O trabalho mais sério começa quando a empresa abandona os estereótipos e observa comportamentos concretos:
- Onde o público descobre o produto?
- Que perguntas aparecem antes da compra?
- Em qual canal ele procura confirmação?
- O que provoca abandono?
- Quais comentários influenciam a decisão?
- Que promessa gera interesse, mas também gera reclamação depois?
É uma investigação menos glamourosa do que seguir tendências. Só que costuma produzir respostas muito melhores.
O que líderes e equipes precisam rever
Marketing não consegue resolver sozinho uma experiência incoerente.
Se a campanha promete agilidade e o atendimento demora dois dias, a promessa se quebra.
Se o criador fala em transparência, mas o preço final só aparece no checkout, a mensagem perde valor.
Se a marca defende determinado posicionamento, mas reage com arrogância quando é questionada, o público percebe a diferença.
Lideranças precisam entender que a decisão de compra da Geração Z atravessa conteúdo, busca, reputação, tecnologia, atendimento e entrega.
Cada área pode confirmar ou desmentir a anterior.
Por isso, antes de pedir uma campanha “mais jovem”, talvez valha fazer uma pergunta menos confortável: o que acontecerá quando esse jovem sair do anúncio e começar a investigar a empresa?
A resposta mostra se o problema está realmente na comunicação.
Conclusão
A Geração Z não deixou de comprar, nem se tornou inalcançável.
Ela apenas desenvolveu maneiras diferentes de descobrir, investigar e validar escolhas.
As redes sociais despertam interesse. A busca amplia a comparação. Criadores oferecem contexto. Comentários revelam o que a publicidade omitiu. A inteligência artificial começa a organizar tudo isso.
A marca que entende esse movimento não tenta prender o consumidor em um único canal. Ela constrói uma experiência coerente o suficiente para acompanhá-lo durante a investigação.
No fim, o ponto não é parecer jovem.
É ser relevante, compreensível e confiável quando o público decidir olhar mais de perto.
FAQ
Como a Geração Z decide o que comprar?
Ela costuma combinar redes sociais, mecanismos de busca, vídeos, comentários, avaliações, marketplaces e recomendações antes de tomar uma decisão.
A Geração Z pesquisa produtos no Google?
Sim. Dados do Google indicam que 83% da Geração Z no Brasil utiliza a plataforma em atividades relacionadas a compras, como descoberta, pesquisa, comparação e aquisição.
Redes sociais influenciam as compras da Geração Z?
Sim. Elas têm forte papel na descoberta e na pesquisa, mas nem sempre encerram a decisão. Muitos consumidores verificam informações em outros canais antes de comprar.
O preço é o fator mais importante para a Geração Z?
O preço possui peso relevante, mas divide espaço com identidade, conveniência, confiança, experiência, reputação e percepção de valor.

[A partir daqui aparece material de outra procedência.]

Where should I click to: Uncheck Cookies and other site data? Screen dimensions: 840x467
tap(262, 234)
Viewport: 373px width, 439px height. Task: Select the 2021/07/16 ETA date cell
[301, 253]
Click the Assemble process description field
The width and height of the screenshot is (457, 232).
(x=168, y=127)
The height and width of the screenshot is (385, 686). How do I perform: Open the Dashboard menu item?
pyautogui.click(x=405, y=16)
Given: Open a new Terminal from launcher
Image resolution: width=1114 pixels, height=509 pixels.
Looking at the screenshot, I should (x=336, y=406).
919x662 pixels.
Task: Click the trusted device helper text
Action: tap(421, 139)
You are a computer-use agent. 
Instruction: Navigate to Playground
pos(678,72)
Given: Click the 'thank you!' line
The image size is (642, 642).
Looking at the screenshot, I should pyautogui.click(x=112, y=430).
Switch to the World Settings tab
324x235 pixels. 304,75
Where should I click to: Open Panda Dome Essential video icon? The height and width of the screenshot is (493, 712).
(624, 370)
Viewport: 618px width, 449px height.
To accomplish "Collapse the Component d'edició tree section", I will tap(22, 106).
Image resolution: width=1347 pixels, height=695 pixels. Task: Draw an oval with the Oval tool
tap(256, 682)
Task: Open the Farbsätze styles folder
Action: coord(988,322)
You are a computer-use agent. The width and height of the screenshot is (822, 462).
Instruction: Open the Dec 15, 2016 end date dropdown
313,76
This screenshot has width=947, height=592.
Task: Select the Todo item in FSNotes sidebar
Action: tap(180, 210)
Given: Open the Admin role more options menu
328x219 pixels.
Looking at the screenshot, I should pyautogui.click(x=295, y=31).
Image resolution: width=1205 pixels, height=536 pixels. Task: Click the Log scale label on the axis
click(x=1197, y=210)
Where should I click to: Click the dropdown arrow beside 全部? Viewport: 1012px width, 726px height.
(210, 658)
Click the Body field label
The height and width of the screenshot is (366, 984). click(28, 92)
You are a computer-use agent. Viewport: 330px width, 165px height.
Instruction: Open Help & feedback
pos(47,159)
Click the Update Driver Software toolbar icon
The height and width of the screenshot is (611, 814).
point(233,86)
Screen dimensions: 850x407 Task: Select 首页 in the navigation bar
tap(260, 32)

Como os criadores de conteúdo influenciam esse público?
Eles ajudam a colocar produtos em contexto e a reduzir dúvidas. A influência tende a ser maior quando o conteúdo parece honesto, relevante e coerente com a pessoa que o publica.
A inteligência artificial já interfere nas compras da Geração Z?
Sim. Ela vem sendo utilizada para pesquisar, comparar produtos, resumir avaliações e organizar decisões. Dados recentes mostram ampla adoção dessas ferramentas entre jovens brasileiros.